_Work order_. Begin at the line containing "You are a GUI agent. The screenshot is 138×2576." in the entries below and end at the line containing "Description (53, 491)"; transcribe that range exactly and nothing outside it.

Stored records
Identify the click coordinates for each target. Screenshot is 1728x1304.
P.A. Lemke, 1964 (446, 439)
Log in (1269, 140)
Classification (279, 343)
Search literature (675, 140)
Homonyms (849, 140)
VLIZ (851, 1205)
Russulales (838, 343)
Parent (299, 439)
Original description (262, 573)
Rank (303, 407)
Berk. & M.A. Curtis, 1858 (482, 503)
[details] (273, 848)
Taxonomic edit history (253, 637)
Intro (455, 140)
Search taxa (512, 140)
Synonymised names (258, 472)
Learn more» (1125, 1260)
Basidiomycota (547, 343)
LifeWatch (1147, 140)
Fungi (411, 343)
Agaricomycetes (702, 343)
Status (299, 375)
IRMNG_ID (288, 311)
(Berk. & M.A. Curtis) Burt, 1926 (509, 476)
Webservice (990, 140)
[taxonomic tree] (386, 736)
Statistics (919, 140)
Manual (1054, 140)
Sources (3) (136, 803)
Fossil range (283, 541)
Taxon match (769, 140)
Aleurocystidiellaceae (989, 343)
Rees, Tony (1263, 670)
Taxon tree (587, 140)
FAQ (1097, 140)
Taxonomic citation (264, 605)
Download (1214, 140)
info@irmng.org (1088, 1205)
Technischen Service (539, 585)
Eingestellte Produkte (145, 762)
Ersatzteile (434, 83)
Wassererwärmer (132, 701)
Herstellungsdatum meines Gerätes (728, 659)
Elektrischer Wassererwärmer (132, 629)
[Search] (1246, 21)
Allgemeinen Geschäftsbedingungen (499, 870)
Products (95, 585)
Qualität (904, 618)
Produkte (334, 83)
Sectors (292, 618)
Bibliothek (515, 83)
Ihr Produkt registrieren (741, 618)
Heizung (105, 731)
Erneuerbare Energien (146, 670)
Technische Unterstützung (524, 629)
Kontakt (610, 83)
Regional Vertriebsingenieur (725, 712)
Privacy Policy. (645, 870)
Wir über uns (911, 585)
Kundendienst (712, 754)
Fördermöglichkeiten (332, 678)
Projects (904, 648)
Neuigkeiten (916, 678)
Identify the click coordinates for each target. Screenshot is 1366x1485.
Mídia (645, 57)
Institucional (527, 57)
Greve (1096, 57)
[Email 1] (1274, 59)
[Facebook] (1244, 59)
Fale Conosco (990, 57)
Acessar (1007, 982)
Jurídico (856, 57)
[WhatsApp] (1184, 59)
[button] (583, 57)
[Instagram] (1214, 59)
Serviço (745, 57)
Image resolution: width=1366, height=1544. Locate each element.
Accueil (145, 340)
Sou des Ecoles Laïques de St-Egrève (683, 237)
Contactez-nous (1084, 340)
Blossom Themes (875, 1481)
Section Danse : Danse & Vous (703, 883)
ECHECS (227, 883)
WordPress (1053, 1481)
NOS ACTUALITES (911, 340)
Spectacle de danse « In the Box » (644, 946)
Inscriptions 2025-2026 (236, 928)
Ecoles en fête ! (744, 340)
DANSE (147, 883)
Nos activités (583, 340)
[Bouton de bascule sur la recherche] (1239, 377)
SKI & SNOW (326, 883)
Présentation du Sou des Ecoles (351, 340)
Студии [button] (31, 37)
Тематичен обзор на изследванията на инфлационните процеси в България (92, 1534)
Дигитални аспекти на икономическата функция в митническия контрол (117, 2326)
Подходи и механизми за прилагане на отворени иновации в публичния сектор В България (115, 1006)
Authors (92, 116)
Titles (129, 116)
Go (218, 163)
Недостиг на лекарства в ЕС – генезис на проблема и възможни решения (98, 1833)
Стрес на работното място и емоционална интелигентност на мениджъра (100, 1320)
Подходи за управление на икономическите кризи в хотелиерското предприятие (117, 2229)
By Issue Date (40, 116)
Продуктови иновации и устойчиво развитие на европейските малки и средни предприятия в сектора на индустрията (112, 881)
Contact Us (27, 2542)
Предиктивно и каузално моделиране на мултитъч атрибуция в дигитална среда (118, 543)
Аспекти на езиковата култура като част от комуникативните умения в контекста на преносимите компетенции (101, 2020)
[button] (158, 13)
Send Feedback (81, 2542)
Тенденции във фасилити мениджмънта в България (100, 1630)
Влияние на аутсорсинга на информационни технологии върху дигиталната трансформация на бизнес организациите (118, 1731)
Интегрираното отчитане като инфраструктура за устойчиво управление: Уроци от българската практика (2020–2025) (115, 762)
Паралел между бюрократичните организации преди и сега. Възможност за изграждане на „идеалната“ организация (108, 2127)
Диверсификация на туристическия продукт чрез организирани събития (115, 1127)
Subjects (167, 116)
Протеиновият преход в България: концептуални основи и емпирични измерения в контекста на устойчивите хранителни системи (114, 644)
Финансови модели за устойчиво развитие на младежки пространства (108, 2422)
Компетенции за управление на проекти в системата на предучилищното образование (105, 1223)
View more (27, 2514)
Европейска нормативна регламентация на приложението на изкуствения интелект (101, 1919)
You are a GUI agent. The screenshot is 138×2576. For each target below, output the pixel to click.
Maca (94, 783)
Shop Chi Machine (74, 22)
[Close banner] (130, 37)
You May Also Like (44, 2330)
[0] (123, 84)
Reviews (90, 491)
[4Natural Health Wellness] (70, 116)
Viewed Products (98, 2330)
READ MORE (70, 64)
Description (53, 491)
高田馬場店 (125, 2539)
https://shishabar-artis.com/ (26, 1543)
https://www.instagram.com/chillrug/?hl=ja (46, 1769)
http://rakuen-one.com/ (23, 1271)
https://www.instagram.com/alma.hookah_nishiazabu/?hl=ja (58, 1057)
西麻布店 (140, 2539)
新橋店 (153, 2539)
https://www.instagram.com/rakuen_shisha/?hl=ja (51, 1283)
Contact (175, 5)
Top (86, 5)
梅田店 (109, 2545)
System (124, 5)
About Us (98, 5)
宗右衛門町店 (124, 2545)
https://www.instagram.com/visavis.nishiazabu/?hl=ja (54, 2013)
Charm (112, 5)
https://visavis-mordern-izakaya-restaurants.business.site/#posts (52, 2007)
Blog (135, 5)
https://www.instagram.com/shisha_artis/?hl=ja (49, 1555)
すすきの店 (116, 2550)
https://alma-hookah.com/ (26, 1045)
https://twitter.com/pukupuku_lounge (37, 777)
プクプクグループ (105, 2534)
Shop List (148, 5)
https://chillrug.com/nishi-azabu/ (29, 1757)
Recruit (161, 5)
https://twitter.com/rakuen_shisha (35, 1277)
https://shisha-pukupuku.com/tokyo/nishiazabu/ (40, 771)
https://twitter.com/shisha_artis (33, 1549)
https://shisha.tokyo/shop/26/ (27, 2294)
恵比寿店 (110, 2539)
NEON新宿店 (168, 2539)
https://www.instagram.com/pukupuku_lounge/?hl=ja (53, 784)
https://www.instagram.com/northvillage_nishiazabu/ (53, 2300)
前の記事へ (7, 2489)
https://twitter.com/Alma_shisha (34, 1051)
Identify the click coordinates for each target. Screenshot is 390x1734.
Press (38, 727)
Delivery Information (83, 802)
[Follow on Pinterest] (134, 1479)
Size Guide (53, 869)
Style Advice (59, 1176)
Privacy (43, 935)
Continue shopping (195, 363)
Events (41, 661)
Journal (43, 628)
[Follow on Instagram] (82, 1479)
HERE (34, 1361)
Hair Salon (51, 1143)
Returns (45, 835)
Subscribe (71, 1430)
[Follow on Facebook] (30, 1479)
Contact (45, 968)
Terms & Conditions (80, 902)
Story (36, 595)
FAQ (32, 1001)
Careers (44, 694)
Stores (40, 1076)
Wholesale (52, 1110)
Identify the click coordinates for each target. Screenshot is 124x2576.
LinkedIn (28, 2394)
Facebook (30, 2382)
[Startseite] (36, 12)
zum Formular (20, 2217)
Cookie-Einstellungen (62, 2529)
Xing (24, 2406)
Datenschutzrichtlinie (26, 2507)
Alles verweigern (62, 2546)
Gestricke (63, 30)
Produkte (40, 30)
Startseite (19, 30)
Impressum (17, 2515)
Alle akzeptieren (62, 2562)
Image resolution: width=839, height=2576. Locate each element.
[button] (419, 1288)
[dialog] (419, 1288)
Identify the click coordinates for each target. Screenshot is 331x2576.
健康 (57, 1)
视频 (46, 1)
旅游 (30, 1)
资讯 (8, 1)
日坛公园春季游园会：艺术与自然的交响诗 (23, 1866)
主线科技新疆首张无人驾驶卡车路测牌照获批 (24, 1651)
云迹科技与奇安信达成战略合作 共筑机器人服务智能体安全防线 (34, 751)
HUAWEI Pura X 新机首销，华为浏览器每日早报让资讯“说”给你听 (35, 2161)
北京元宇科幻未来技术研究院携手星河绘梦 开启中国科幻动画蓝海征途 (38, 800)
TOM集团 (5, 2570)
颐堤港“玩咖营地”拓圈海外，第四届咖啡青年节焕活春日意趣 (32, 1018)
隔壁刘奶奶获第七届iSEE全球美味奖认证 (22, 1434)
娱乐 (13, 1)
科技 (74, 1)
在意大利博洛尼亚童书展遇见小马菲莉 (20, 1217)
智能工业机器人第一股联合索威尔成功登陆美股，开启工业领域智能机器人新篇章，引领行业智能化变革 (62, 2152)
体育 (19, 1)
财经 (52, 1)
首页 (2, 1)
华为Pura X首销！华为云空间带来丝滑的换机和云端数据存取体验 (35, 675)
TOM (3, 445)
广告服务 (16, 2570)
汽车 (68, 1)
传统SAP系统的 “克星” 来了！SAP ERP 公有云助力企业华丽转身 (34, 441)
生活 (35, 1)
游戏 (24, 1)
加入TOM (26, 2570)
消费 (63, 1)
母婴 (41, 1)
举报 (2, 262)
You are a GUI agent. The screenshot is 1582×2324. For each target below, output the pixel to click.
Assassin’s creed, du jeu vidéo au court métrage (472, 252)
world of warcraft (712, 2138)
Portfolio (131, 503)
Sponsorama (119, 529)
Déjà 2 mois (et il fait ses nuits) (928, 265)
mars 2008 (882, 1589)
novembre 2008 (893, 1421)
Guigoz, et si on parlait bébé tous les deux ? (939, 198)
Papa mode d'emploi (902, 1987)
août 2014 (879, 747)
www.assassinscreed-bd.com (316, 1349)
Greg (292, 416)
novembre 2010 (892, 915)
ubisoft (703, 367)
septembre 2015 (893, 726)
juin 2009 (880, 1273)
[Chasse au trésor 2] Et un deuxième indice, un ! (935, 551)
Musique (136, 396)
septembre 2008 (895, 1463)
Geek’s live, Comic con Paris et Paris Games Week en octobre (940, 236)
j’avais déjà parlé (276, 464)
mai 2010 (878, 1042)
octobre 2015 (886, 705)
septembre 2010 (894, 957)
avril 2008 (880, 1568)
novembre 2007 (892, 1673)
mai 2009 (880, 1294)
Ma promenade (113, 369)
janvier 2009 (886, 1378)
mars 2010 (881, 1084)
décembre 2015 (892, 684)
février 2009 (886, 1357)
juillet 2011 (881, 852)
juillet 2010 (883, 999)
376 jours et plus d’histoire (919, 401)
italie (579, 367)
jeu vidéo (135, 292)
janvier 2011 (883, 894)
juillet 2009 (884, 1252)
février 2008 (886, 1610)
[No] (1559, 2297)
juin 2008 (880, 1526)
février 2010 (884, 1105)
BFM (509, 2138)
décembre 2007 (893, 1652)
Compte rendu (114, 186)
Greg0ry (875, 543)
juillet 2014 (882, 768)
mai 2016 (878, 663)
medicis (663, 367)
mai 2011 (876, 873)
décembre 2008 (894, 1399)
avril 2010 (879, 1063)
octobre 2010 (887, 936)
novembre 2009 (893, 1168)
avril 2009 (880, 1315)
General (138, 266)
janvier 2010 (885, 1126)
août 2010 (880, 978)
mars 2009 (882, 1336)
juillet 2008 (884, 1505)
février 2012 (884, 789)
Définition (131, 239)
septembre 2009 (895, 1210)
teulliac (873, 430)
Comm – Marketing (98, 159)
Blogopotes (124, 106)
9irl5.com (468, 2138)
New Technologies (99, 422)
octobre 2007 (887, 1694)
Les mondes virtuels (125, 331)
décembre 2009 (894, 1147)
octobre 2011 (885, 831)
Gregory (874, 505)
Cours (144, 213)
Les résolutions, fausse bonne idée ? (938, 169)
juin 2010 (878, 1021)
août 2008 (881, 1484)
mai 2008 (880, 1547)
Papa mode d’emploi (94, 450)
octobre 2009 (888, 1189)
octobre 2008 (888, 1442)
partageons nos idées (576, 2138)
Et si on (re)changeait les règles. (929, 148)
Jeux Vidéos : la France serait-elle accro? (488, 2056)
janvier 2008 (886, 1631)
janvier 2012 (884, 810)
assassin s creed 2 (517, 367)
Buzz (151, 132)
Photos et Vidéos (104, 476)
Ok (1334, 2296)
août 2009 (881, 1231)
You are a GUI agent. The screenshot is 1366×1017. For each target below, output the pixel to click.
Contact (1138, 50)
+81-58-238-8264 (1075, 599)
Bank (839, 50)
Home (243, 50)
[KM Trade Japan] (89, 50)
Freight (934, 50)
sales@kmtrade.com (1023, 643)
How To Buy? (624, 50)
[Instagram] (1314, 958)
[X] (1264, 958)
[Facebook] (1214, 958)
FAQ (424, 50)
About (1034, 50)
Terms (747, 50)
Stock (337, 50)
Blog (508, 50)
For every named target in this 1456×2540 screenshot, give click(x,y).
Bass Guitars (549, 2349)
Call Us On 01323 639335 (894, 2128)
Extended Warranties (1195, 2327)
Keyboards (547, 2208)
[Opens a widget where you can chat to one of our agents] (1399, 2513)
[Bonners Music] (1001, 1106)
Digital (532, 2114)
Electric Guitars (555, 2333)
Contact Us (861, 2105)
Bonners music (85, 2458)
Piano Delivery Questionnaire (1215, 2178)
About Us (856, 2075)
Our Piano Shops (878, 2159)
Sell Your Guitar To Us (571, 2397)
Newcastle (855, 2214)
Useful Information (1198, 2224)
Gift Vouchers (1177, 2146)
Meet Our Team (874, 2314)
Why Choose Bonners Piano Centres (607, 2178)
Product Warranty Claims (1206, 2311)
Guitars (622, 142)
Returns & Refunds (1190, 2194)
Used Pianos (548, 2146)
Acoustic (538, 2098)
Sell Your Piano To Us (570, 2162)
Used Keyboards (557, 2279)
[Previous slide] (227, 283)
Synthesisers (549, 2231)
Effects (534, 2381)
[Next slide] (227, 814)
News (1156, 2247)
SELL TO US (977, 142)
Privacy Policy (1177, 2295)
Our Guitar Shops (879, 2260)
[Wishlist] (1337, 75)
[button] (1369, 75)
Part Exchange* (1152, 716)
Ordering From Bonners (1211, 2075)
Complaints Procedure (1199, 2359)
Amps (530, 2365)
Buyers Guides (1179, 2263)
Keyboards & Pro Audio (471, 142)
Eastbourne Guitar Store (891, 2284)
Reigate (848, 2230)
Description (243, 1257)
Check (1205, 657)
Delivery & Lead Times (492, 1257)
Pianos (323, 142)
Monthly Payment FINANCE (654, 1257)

_Response to the exercise_.
You are a GUI agent. The screenshot is 138×2576. For each target below, output the pixel to click.
Maca (94, 783)
Shop Chi Machine (74, 22)
[Close banner] (130, 37)
You May Also Like (44, 2330)
[0] (123, 84)
Reviews (90, 491)
[4Natural Health Wellness] (70, 116)
Viewed Products (98, 2330)
READ MORE (70, 64)
Description (53, 491)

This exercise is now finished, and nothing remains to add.